Personne ne contestait évidemment, dans cette affaire, que l'avocat, tenu d'une obligation particulière d'information et de conseil, et investi d'un devoir de compétence, est tenu d'accomplir toutes les diligences utiles à la défense des intérêts de son client au regard du droit positif existant à l'époque de son intervention. On ne reviendra pas ici, pour y avoir déjà insisté à plusieurs reprises, sur l'importance du devoir d'information et de conseil qui pèse sur l'avocat, dont la violation constitue évidemment une faute susceptible d'engager sa responsabilité civile, peu important d'ailleurs, à cet égard, que l'avocat, investi d'une mission d'assistance et de représentation, le soit en vertu d'un mandat ad litem, c'est-à-dire d'un mandat général l'obligeant, dans le cadre de l'activité judiciaire, à accomplir tous les actes et formalités nécessaires à la régularité de forme et de fond de la procédure, ou bien d'un mandat ad negotia, c'est-à-dire d'un mandat qui peut n'avoir aucun lien avec une procédure judiciaire. Il lui appartient ainsi de donner des avis qui reposent sur des éléments de droit et de fait vérifiés, en assortissant ses conseils de réserves s'il estime ne pas être en possession d'éléments suffisants d'appréciation une fois effectuées les recherches nécessaires, de prendre toutes dispositions utiles pour assurer la validité et l'efficacité de l'acte (2), d'apporter la diligence à se renseigner sur les éléments de droit et de fait qui commandent les actes qu'il prépare ou les avis qu'il doit fournir, d'informer ses clients sur la portée de l'acte et sur la conduite à tenir, notamment quant à l'existence et l'opportunité des voies de recours (3). Plus généralement, et selon la jurisprudence, de façon distincte, l'avocat est tenu, ce que ne manquait au demeurant pas de relever au cas présent la SCI dans son pourvoi, d'une obligation de compétence impliquant une parfaite connaissance du droit positif (4).
La seule question qui se posait en l'espèce, la SCI ayant fait valoir qu'elle n'avait pu exercer son droit de repentir faute d'avoir été informée en temps utile du prononcé de l'arrêt statuant sur l'indemnité d'éviction et l'indemnité d'occupation des lieux, consistait à savoir si la fixation du point de départ du délai d'exercice du droit de repentir au jour du prononcé de l'arrêt d'appel était une solution déjà admise en jurisprudence à la date de l'intervention de l'avocat ou bien au contraire si cette solution n'avait été admise que postérieurement -étant entendu que c'est bien au jour du fait générateur de responsabilité qu'il convient de se placer pour décider si le moyen était opérant car c'est en fonction du droit en vigueur à ce moment là que l'on peut apprécier la faute de l'avocat (5)-.
Dans le premier cas, évidemment, l'avocat aurait commis une faute déduite d'un manquement à ses devoirs d'information, de conseil et de compétence en n'attirant pas en temps utile l'attention de son client sur les conditions d'exercice de son droit de repentir, alors que, à suivre la jurisprudence ayant eu à connaitre de ce genre de situation, aucune faute n'aurait sans doute pu lui être imputée dans le second.
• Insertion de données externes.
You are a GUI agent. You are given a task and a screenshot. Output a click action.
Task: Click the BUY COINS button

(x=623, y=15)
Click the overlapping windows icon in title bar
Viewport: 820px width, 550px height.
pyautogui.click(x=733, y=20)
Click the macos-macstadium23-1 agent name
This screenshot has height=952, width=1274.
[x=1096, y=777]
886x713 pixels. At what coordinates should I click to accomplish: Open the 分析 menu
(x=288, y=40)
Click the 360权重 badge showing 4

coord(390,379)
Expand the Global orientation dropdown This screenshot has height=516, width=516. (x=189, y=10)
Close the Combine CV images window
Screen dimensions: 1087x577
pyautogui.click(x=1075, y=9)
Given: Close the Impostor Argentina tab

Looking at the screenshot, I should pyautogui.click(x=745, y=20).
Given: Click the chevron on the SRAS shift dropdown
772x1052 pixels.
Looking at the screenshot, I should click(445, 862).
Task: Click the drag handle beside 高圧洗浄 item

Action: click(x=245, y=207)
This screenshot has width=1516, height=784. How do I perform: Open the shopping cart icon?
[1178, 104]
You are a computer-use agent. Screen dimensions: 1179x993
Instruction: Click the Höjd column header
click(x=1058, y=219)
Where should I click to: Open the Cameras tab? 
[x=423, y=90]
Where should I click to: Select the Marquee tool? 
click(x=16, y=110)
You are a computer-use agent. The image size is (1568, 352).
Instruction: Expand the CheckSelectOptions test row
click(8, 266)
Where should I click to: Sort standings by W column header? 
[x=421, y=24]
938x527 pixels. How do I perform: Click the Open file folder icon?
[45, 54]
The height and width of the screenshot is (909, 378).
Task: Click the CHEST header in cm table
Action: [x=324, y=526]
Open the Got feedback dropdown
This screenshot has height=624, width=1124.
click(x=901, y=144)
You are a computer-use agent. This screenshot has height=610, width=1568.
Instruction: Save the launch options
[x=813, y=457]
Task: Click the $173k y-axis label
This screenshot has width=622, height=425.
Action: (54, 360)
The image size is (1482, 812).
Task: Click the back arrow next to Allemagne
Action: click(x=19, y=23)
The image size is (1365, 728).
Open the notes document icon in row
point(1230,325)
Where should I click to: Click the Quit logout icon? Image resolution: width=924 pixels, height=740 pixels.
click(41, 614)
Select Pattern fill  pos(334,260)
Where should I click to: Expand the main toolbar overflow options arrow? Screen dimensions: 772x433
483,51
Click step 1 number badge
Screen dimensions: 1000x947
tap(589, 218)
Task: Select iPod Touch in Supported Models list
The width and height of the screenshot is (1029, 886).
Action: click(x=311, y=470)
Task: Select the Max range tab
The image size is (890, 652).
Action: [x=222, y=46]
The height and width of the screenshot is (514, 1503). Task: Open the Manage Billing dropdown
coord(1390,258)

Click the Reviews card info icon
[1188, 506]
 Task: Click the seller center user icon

On sait bien en effet que, s'il est certes de l'essence de toute création prétorienne que la solution retenue par le juge, fût-elle novatrice, s'applique aux faits à propos desquels il a été saisi, par hypothèse, antérieurs à sa décision, il est pour autant a peu près acquis en jurisprudence que "les éventuels manquements de l'avocat à ses obligations professionnelles ne s'apprécient qu'au regard du droit positif existant à l'époque de son intervention, sans que l'on puisse lui imputer à faute de n'avoir pas prévu une évolution postérieure du droit consécutive à un revirement de jurisprudence" (6).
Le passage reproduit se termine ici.